## Problem to work on
Identify each line of the listing that contains the word "perform", treating uppercase and lowercase letters as distinct, and copy every such line.

## Records for this exercise

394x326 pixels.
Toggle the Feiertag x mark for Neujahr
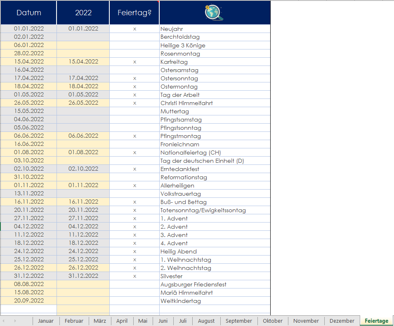[x=134, y=29]
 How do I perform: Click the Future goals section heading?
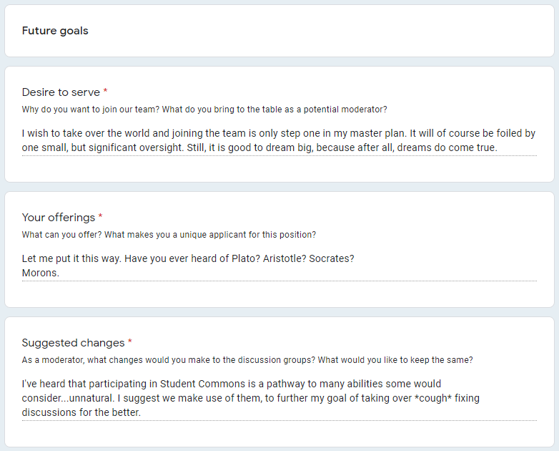point(55,31)
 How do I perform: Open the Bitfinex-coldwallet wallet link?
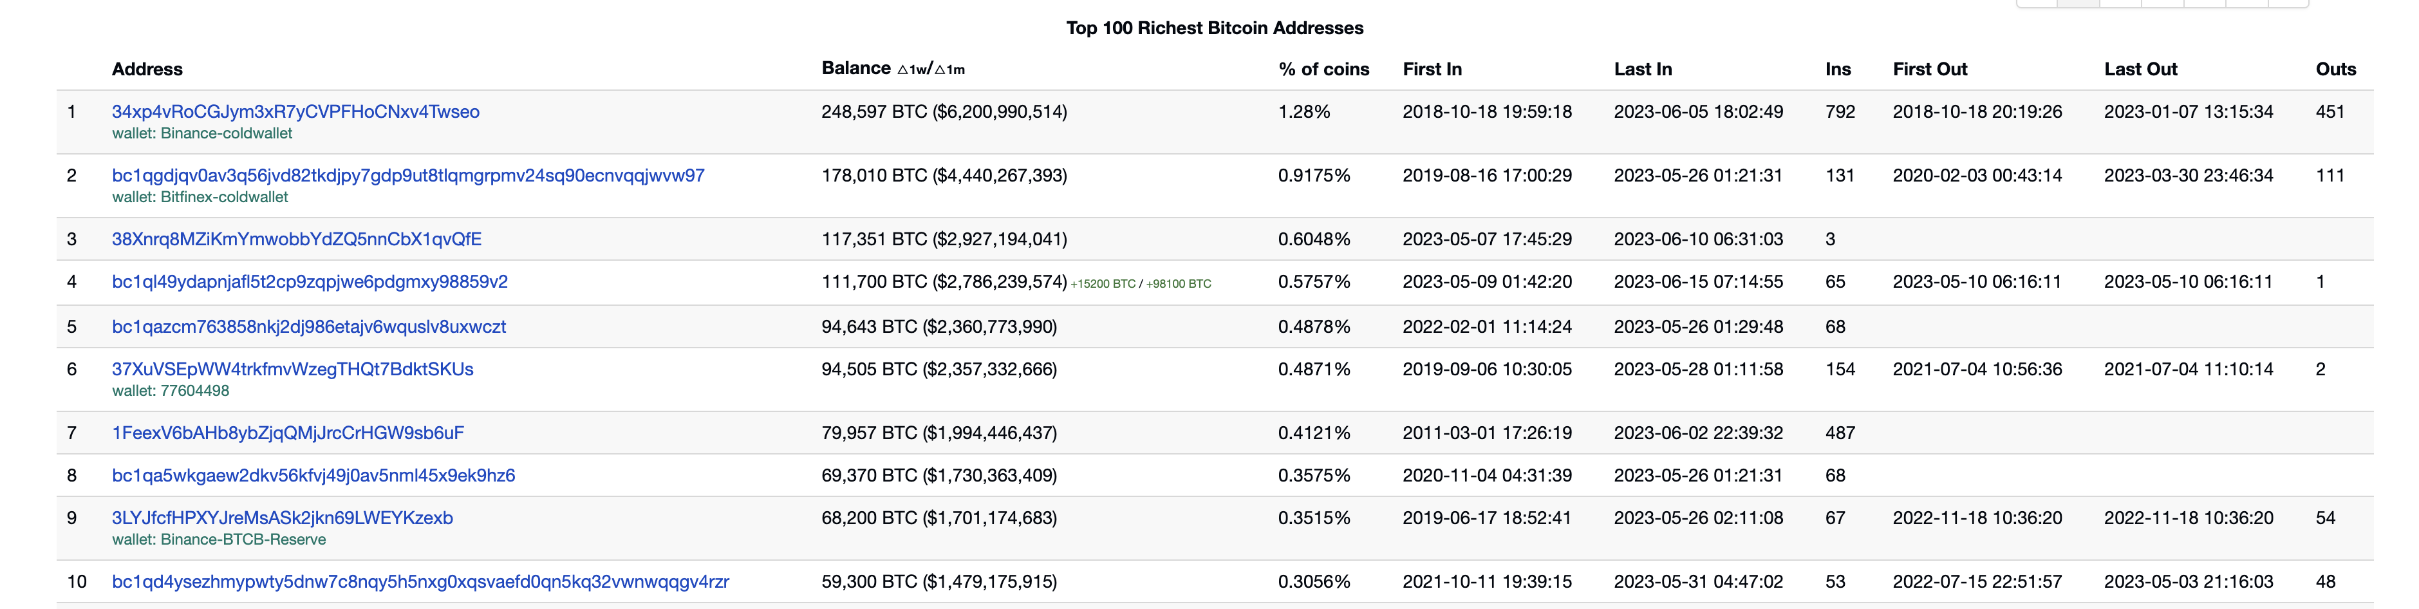coord(200,197)
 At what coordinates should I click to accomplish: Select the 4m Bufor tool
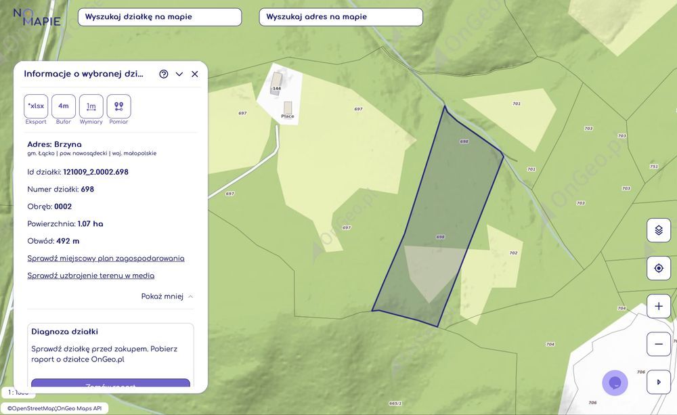coord(64,106)
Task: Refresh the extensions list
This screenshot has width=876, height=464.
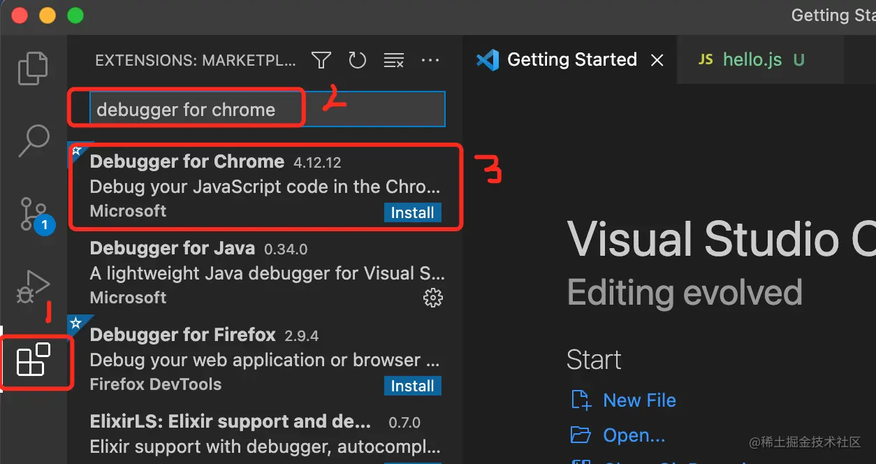Action: pos(358,61)
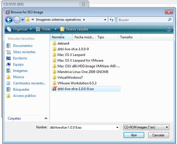Open the Organizar dropdown menu
This screenshot has height=144, width=177.
20,29
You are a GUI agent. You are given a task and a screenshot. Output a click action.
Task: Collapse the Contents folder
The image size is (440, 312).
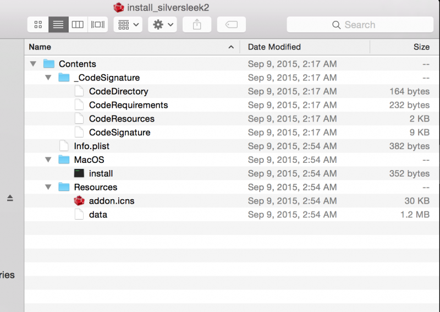pos(33,64)
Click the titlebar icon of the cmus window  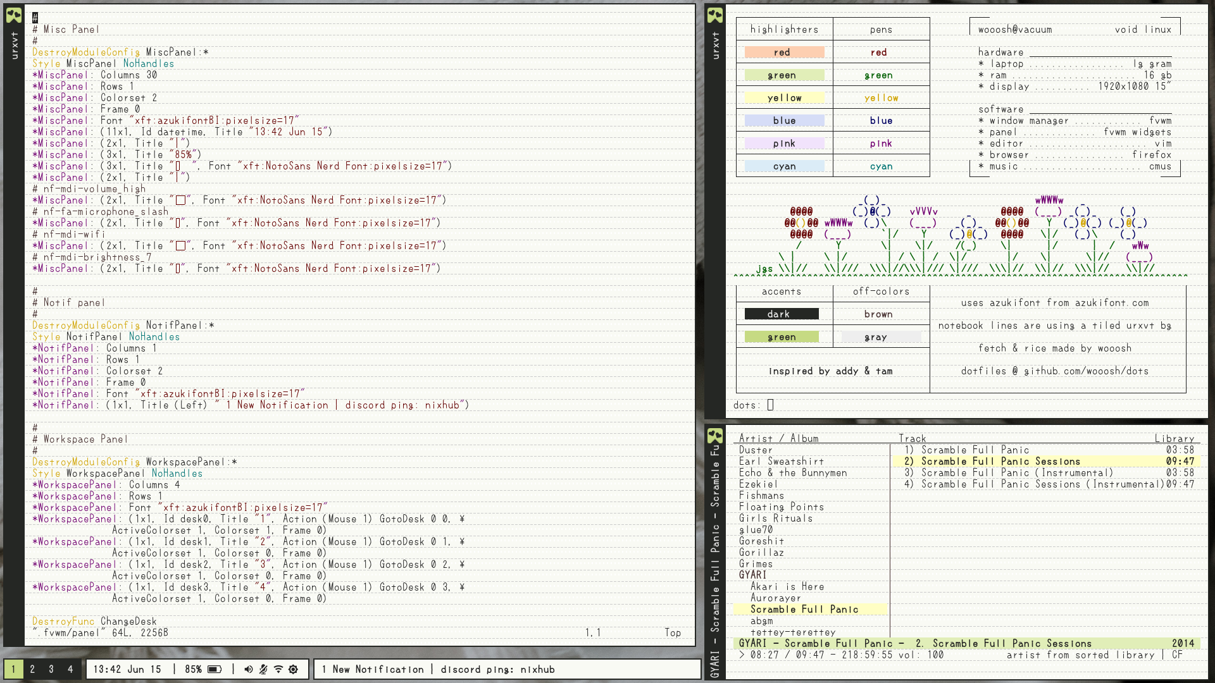pyautogui.click(x=715, y=435)
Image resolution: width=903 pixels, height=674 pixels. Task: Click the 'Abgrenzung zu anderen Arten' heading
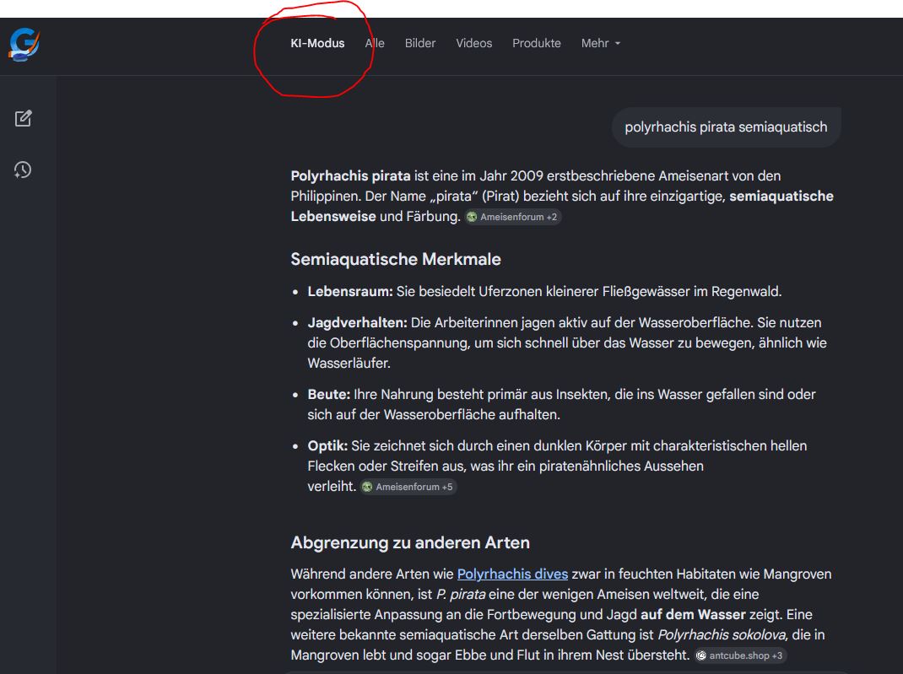point(410,542)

## Expected answer
 How do I perform: Click the Future goals section heading?
 How do I perform: Open the Bitfinex-coldwallet wallet link?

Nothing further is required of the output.